THE PROBLEM:
Reproduce the portion of the mailing-list message on PWP locators that begins at the words "- I have a specific" and stops after "as the identifier.".

TEXT SEGMENT:
::::::::::

Re: [locators] High-level thoughts from Ivan Herman on 2016-02-01 (public-digipub-ig@w3.org from February 2016)

From: Ivan Herman <ivan@w3.org>
Date: Mon, 1 Feb 2016 14:31:44 +0100
To: Bill Kasdorf <bkasdorf@apexcovantage.com>
Cc: Ben De Meester <ben.demeester@ugent.be>, W3C Digital Publishing IG <public-digipub-ig@w3.org>, Luc Audrain <laudrain@hachette-livre.fr>
Message-Id: <DDD690A5-406C-4479-8FE8-442A33500DD4@w3.org>
Hey Bill,

As you say below, I am uncomfortable taking on this whole issue of ownership in the case of a PWP… The way I see it (and that may be oversimplification) with a way to move forward:

- A PWP has, as we agreed upon, an identifier. This is cast in concrete, stored in the (conceptual) manifest for the PWP.

- I have a specific PWP *instance* which has a locator. Let us call this one PWP1. (Let us put aside whether it has an abstract Locator as well as a locator for a, say, packed state and an unpacked state, ie, it may have several, closely related locators.). The locator to PW1 gives me access, via HTTP (or file reading) to the content. PWP1 may have rights attached to it, eg, I can add an annotation to it. The locator to PWP1 is accessible from within the specific state via the manifest, as well as the identifier.

- I may make a copy of a PWP1, eg, because I install it for a class. Let us call that instance PWP2. By doing so, I may have the possibility to add each student an access right for adding annotation for the whole class. In my mental model, PWP1 is different from PWP2, ie, it has a different locator. It uses the same identifier, of course, but it is a different instance.

(It is the same action as copy pasting a Web site and installing on my server. It has the same content, but it is on a different URL and with different rights because I can modify it.)

- Systems *may* add additional metadata to the copies if it is important to trace back where they come from. Eg, when I install a new copy for the classroom, the installation process may add to PWP2 a reference to PWP1. If I create a PWP3, that may have a reference to PWP2 and maybe even to [PWP1,PWP2] (ie, giving the full breadcrumb of the changes.).

::::::::::

GIVEN RECORDS:
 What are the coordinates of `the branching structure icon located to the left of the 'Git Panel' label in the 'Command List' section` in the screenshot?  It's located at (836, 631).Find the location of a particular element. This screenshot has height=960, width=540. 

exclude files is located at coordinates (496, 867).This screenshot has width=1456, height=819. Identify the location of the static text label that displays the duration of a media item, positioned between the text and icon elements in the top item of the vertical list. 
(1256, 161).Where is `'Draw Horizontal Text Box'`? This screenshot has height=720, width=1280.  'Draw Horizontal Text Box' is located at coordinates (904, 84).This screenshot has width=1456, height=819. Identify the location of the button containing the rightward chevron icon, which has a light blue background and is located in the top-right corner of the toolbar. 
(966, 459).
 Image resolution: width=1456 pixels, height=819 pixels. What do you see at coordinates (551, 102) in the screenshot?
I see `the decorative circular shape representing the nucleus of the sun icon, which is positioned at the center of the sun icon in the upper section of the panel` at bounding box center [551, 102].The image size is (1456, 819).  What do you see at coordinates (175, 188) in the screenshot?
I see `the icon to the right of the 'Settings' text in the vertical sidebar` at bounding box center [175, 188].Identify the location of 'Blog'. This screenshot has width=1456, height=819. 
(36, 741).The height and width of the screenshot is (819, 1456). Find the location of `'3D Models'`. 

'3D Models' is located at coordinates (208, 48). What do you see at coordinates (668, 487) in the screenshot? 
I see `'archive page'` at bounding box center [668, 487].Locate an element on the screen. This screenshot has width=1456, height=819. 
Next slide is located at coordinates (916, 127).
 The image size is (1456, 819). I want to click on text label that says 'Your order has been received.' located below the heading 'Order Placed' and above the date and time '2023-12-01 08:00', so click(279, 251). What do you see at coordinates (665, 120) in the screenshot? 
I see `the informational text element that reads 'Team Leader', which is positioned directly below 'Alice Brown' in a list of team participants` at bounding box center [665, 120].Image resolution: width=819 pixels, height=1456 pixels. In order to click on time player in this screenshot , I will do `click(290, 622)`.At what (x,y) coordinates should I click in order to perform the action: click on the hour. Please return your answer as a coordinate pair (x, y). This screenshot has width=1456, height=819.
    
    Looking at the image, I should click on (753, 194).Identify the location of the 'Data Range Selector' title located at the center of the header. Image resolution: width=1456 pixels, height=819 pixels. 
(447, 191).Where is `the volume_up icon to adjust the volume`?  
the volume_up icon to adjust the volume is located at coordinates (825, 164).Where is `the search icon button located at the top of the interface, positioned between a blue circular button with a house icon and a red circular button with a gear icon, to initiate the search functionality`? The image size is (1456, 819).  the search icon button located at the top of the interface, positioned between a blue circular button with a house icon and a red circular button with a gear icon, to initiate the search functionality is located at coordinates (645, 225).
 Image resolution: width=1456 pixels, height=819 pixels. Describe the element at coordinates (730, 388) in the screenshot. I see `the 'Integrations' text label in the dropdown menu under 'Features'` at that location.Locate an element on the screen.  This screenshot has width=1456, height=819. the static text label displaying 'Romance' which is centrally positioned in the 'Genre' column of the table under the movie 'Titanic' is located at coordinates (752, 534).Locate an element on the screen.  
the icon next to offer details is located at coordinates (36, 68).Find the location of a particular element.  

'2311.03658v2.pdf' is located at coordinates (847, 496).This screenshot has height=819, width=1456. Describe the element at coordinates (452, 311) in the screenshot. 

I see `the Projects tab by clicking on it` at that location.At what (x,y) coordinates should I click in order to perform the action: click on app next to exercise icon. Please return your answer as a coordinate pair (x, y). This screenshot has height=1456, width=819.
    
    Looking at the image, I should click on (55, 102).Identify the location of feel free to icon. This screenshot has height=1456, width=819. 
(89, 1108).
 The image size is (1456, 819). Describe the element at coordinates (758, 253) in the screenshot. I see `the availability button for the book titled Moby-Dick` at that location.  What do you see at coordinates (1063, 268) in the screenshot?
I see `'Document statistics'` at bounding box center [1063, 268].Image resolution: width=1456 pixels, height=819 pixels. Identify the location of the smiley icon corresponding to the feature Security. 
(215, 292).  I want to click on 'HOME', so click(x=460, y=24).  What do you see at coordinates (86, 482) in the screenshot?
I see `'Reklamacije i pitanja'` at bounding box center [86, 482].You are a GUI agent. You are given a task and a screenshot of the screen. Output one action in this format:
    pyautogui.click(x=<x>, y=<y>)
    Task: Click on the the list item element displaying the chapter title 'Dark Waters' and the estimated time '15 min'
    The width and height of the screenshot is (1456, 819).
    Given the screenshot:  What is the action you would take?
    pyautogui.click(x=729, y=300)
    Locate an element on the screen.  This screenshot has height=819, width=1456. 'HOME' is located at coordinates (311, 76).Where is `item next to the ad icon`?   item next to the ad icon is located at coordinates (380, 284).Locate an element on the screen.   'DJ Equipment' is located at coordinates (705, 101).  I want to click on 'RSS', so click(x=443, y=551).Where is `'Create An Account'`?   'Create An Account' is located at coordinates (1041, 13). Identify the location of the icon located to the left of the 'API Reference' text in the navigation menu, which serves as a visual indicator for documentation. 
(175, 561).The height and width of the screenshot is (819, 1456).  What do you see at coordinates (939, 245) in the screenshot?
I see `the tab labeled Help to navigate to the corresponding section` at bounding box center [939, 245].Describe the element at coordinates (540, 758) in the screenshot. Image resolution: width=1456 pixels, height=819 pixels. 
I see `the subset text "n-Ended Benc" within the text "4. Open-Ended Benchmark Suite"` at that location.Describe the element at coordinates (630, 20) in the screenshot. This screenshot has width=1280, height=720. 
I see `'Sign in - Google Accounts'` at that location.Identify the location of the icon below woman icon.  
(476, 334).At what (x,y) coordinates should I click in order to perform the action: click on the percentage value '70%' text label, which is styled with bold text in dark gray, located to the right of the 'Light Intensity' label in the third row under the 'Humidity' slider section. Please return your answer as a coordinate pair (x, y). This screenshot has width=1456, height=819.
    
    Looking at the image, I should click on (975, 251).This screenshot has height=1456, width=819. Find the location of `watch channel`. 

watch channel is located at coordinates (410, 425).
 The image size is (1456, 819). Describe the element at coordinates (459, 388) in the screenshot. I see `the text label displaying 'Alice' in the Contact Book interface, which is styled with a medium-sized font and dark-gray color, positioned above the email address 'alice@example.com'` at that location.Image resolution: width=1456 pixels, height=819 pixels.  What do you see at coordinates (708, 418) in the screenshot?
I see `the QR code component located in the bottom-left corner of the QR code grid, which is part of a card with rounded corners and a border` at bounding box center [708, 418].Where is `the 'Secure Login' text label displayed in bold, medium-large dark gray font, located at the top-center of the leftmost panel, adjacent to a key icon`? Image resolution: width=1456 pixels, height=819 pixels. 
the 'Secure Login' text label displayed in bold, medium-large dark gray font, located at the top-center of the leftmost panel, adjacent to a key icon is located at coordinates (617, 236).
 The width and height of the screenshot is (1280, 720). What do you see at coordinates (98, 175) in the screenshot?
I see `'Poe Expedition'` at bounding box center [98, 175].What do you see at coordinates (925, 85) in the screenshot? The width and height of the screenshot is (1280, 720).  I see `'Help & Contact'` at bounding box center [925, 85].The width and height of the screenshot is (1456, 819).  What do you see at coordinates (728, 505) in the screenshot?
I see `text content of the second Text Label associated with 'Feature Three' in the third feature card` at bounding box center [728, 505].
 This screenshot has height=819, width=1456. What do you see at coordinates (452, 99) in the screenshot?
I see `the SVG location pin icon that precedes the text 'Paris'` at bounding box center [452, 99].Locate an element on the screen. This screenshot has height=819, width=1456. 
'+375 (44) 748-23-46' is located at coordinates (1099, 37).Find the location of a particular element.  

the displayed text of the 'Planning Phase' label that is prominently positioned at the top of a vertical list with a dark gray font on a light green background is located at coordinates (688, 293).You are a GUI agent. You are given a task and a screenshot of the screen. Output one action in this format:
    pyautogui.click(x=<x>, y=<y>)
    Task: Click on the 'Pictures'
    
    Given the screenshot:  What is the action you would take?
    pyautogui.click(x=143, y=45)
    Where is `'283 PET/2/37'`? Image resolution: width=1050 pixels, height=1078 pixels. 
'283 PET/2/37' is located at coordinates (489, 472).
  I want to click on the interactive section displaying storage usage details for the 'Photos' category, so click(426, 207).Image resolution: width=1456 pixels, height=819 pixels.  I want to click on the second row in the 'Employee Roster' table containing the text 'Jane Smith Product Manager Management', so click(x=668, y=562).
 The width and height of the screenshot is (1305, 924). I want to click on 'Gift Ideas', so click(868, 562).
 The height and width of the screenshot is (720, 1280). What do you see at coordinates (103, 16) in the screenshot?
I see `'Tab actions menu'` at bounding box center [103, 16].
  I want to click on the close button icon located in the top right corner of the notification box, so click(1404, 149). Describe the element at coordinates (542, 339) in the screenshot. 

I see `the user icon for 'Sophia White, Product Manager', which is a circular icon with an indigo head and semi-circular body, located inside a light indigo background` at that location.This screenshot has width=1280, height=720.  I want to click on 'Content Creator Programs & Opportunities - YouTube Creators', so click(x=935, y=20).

::::::::::

OUTPUT OF THE TASK:
- I have a specific PWP *instance* which has a locator. Let us call this one PWP1. (Let us put aside whether it has an abstract Locator as well as a locator for a, say, packed state and an unpacked state, ie, it may have several, closely related locators.). The locator to PW1 gives me access, via HTTP (or file reading) to the content. PWP1 may have rights attached to it, eg, I can add an annotation to it. The locator to PWP1 is accessible from within the specific state via the manifest, as well as the identifier.